04 - Incorporate shredded jackfruit, smoked paprika, cumin, chili powder, black pepper, and salt. Stir well to evenly coat.
05 - Add tomato paste and barbecue sauce to the skillet. Mix thoroughly, then reduce heat to low. Cover and simmer for 20 minutes, stirring occasionally.

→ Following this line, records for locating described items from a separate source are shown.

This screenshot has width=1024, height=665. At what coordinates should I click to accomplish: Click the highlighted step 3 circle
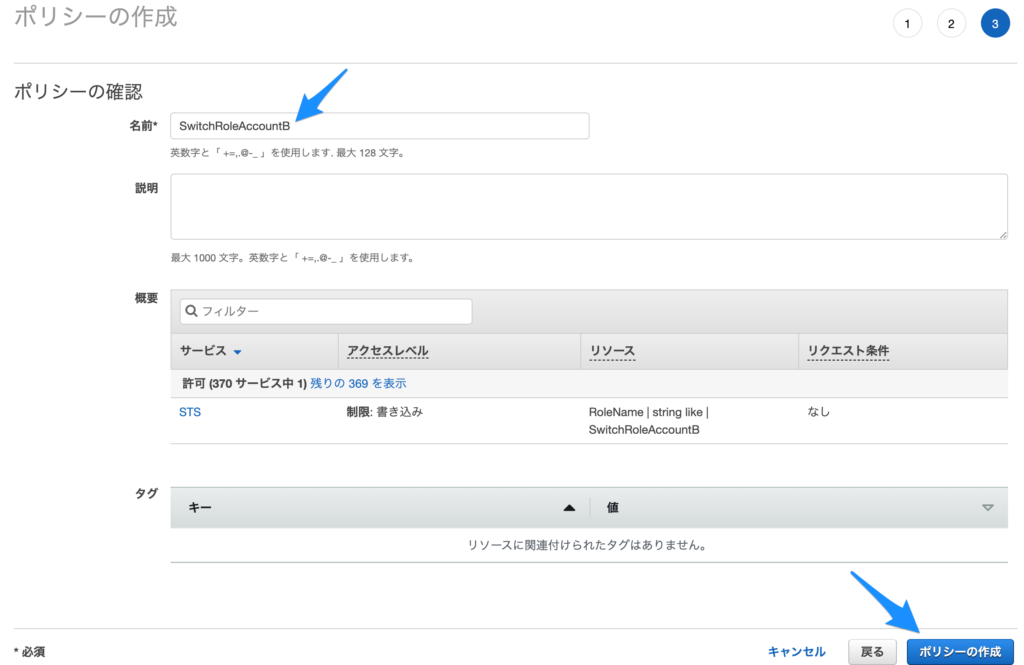995,22
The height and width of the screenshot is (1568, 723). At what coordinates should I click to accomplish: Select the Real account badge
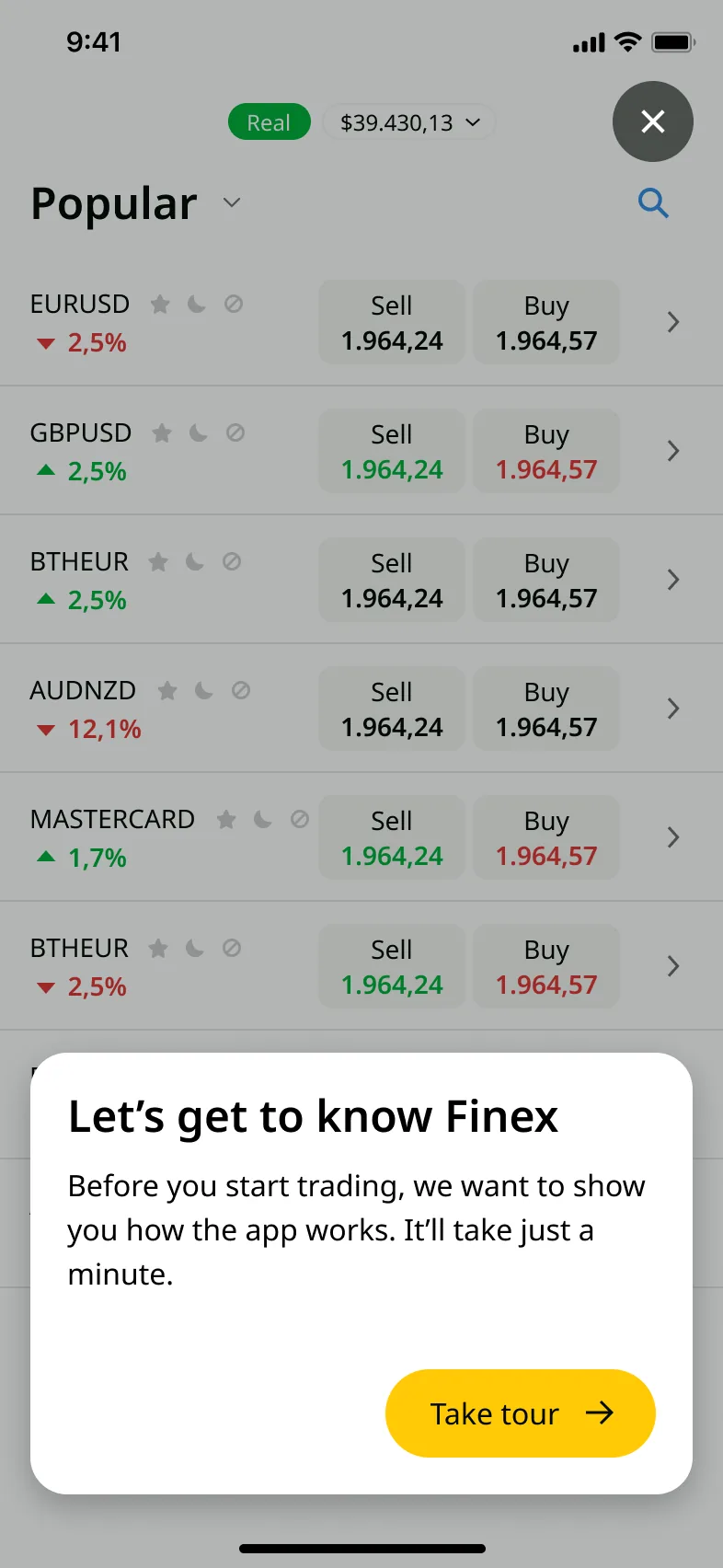[269, 122]
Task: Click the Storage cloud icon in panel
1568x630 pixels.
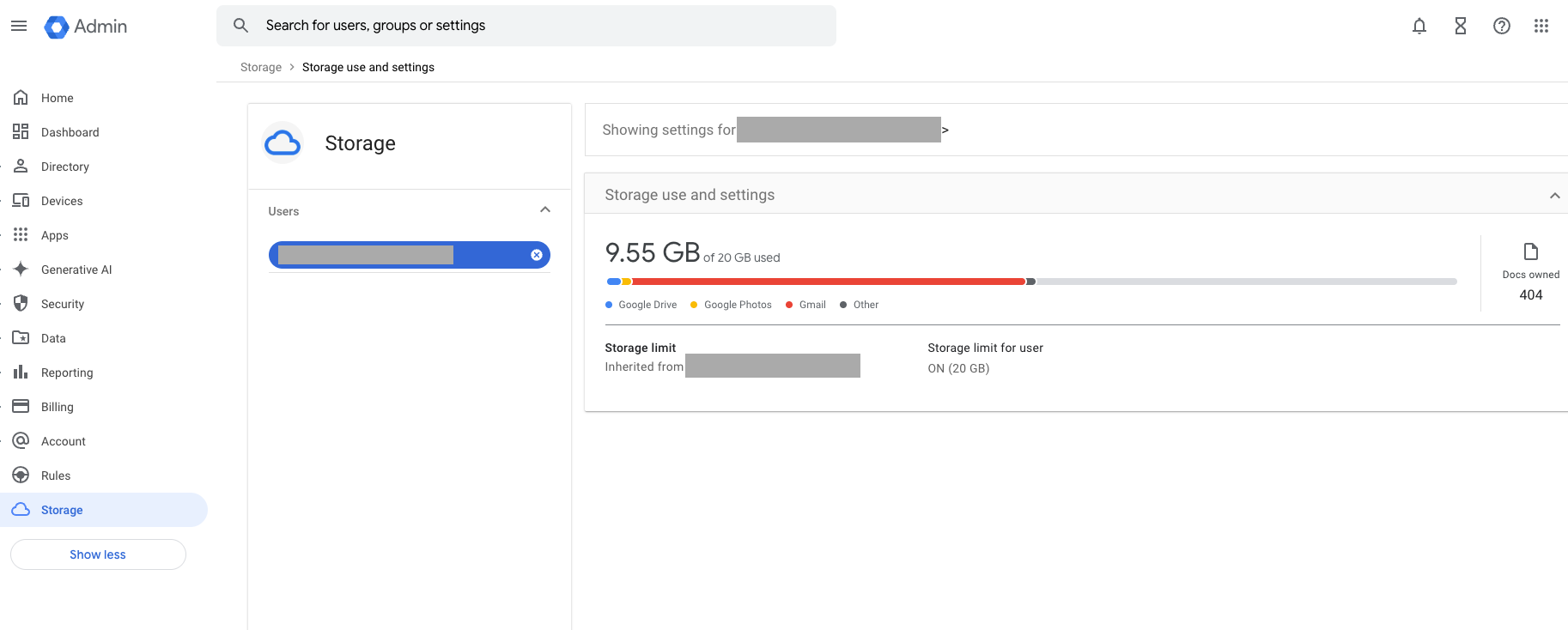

06 - Remove cover and continue cooking for an additional 5 to 10 minutes until excess liquid evaporates and flavors intensify.
07 - Toast slider buns if preferred. Spoon generous portions of jackfruit mixture onto each bun and top with prepared coleslaw.
08 - Serve immediately while warm.

# Expert Advice:

01 -
  • It satisfies that craving for something smoky and saucy without any meat.
  • The jackfruit texture is surprisingly close to pulled pork, especially when it gets a little caramelized.
  • You can have dinner on the table in under an hour with minimal prep.
  • Leftovers reheat beautifully and taste even better the next day.
02 -
  • Rinse the jackfruit really well or it will taste like the brine, which is not what you want.
  • Dont rush the simmering step; thats when the jackfruit absorbs all the flavor and gets tender.
  • If the mixture looks too dry, add a splash of water or extra barbecue sauce.
03 -
  • Toast the buns lightly for a little crunch that holds up better against the saucy filling.
  • Let the jackfruit sit in the sauce for a few minutes off the heat before serving; it soaks up even more flavor that way.
  • Make a double batch of the barbecue jackfruit and freeze half for an easy weeknight meal later.